In 2011, José Luis Punzo argued that newly discovered bones from Cueva del Mague, Durango, constituted proof of the practice, citing evidence of "boiling and defleshing."

== Relationship with the Spanish ==

=== Impressions ===
Conquistador Nuño de Guzmán first documented the existence of the Xixime via reports collected by scouts during a 1530 expedition. In comparison with their neighbors, the Xiximes were regarded as relatively civilized by the Spanish given their urban settlements and stone buildings.

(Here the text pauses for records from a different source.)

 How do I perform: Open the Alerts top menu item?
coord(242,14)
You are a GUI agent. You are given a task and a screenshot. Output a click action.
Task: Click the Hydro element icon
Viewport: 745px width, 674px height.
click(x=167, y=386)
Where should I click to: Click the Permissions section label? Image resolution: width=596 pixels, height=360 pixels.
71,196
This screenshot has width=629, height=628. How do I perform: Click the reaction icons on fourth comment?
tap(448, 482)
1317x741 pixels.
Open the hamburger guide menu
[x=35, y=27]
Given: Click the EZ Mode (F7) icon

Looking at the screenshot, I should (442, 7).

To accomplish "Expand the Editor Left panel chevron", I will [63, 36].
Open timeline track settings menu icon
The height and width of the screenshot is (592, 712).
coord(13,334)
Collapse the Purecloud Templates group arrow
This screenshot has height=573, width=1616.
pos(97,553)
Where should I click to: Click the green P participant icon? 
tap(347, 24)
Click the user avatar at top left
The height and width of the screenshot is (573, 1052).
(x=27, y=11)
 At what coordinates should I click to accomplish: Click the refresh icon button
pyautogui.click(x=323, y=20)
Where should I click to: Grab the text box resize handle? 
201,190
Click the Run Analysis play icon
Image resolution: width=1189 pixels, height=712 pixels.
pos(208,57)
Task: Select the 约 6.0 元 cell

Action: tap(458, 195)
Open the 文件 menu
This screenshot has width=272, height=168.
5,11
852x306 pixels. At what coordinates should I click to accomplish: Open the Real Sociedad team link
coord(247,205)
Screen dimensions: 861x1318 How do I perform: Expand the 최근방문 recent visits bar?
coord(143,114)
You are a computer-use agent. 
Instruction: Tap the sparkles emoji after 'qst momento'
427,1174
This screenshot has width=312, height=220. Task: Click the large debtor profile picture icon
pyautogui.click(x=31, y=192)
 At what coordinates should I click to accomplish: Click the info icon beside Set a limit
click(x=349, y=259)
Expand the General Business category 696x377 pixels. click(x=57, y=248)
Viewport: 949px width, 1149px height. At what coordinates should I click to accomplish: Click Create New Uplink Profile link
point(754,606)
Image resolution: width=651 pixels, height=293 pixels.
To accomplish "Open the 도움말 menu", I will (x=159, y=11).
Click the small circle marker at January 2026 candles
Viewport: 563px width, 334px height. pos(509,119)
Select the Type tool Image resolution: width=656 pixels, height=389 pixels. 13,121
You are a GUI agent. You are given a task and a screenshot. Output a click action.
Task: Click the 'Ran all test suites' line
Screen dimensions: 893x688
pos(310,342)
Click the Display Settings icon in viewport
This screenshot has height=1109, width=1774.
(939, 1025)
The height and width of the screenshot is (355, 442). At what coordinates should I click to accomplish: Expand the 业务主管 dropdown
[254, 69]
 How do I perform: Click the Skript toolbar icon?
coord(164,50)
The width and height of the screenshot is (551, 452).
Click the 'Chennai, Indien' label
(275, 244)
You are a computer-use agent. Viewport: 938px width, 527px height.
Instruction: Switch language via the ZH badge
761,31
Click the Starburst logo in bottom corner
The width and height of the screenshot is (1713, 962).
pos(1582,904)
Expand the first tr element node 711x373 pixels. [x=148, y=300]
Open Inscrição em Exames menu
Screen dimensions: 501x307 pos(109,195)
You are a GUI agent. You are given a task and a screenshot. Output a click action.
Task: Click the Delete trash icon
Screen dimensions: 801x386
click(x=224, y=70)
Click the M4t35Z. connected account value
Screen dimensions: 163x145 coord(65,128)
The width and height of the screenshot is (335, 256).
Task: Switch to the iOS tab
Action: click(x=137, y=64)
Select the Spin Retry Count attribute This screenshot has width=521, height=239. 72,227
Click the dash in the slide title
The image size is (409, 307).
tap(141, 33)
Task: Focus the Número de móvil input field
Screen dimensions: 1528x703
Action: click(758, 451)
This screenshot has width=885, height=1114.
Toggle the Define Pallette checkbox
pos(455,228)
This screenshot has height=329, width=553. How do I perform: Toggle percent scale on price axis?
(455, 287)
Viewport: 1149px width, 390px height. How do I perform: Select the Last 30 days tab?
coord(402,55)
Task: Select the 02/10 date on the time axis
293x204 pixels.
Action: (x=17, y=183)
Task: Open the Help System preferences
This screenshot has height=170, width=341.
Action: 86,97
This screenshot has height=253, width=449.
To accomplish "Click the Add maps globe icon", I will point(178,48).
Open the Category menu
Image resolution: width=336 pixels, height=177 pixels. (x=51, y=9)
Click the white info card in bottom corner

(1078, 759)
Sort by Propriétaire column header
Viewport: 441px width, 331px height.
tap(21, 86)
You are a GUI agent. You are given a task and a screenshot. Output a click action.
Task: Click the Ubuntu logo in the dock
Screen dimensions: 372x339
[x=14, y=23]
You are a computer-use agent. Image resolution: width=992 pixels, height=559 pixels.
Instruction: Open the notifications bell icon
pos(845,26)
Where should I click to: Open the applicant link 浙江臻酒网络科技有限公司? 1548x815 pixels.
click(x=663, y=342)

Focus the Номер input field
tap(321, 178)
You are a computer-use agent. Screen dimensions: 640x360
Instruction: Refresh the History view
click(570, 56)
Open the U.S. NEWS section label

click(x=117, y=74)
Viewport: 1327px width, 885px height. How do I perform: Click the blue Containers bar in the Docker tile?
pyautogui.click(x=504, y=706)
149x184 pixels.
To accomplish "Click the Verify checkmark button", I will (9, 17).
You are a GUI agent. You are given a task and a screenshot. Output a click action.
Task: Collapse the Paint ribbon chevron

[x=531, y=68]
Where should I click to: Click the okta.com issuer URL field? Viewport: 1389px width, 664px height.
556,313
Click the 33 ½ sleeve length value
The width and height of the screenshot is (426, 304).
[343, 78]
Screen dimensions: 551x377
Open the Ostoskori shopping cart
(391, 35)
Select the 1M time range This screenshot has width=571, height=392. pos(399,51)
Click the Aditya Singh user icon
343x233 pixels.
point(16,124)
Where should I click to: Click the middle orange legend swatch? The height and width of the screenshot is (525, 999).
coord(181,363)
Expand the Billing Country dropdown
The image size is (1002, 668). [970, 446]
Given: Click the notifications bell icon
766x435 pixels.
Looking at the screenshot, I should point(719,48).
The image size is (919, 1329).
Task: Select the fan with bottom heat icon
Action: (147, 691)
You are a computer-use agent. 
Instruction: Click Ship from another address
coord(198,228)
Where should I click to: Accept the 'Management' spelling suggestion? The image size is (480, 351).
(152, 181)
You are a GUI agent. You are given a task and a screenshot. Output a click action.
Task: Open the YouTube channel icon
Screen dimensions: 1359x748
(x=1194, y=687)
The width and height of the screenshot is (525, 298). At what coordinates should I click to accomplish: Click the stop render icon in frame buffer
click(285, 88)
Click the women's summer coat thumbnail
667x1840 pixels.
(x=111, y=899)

=== Xixime Rebellion of 1610 ===

Map of approximate Xixime and Acaxee territories

Despite initially tolerating the presence of Spanish missions in neighboring territories, the Xiximes, in 1610, began organizing violent resistance to colonial incursions. The Xiximes solicited help from the Acaxees (their northern neighbors and historical enemies) and Tepehuán arguing that Jesuit churches were "temples of disease" and that destroying them would bring immortality. In response to Acaxee unwillingness to cooperate in anti-Spanish rebellion, the Xiximes began organizing attacks on Acaxee villages.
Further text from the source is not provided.